Written By: Robert Cox

Watch Don McLean: American Troubadour | Childhood Memories on PBS. See more from pbs.

As soon as we get them, we will update here with the exact air dates in the New York market. Elsewhere around the country it appears set to air between March 7 and March 14. This program is tied to the various Membership Campaigns so you can expect a fair amount of promotion on PBS stations starting about now.


“Don Mclean: American Troubadour” is a behind-the-scenes look at one of America’s greatest singer-songwriters. This special summarizes Don Mclean’s forty-year plus career and features live performances of his best-known hits including “American Pie,” “Vincent,” “Crying” and “I Love You So.”

The program is produced and directed by four-time Emmy award winning Jim Brown whose work includes: “Pete Seeger: The Power of Song,” “The Weavers: Wasn’t That A Time,” and “A Vision Shared: Tribute to Woody Guthrie and Leadbelly.

Looks like PBS beat New Rochelle to the punch! We have been asking for a while now: Why Doesn’t New Rochelle Honor Don McLean?

Don McLean, a former New Rochelle resident, wrote American Pie, one of the most memorable songs of all-time.

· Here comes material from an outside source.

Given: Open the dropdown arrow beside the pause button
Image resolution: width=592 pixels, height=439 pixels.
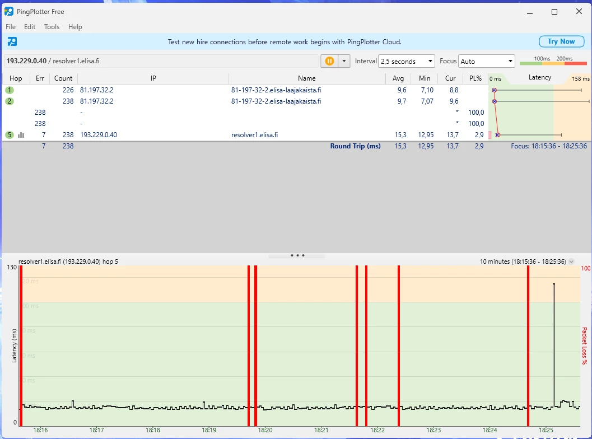Looking at the screenshot, I should (x=344, y=61).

Not only did he grow up in New Rochelle but American Pie is set within the context of own life experiences growing up, working and going to school in New Rochelle. American Pie’s lyrics are arguably the most discussed, debated and decoded lyrics of any pop song ever written.

Don McLean read our article (and the comments) and wrote back…

Dear Robert,

My network of internet spies alerted me to comments recently made about me and my song as well as memories of New Rochelle. Just to set the record straight, I did deliver the Standard Star. Furthermore as I look back on it growing up in Larchmont Woods was a wonderful experience. I had to travel around the world in order to figure that out.

Mclean told ABC News how life in New Rochelle impacted his music:

He explained, “Everything I have done, whether it was [‘American Pie’] or ‘And I Love You So’ or ‘Vincent’ or ‘Castles in the Air’ or ‘Winterwood’ or my version of [Roy Orbison’s] ‘Crying’ or ‘Dreidel,’ all of these things were songs that came from my approach to writing music, which is basically fantasy based.”

He also noted that his suburban upbringing in New Rochelle, New York, also influenced his unique approach to coming up with tunes.

“I do not have any legitimate roots,” he maintained. “So unlike the kid who was born out west or born in the Midwest, like [Bob] Dylan was, or born down south, like James Taylor, my roots are basically television, radio and records. So I don’t have any prejudices one way or the other toward music.”

McLean said in composing his songs, he inevitably mixed the three styles of music he enjoyed most while growing up.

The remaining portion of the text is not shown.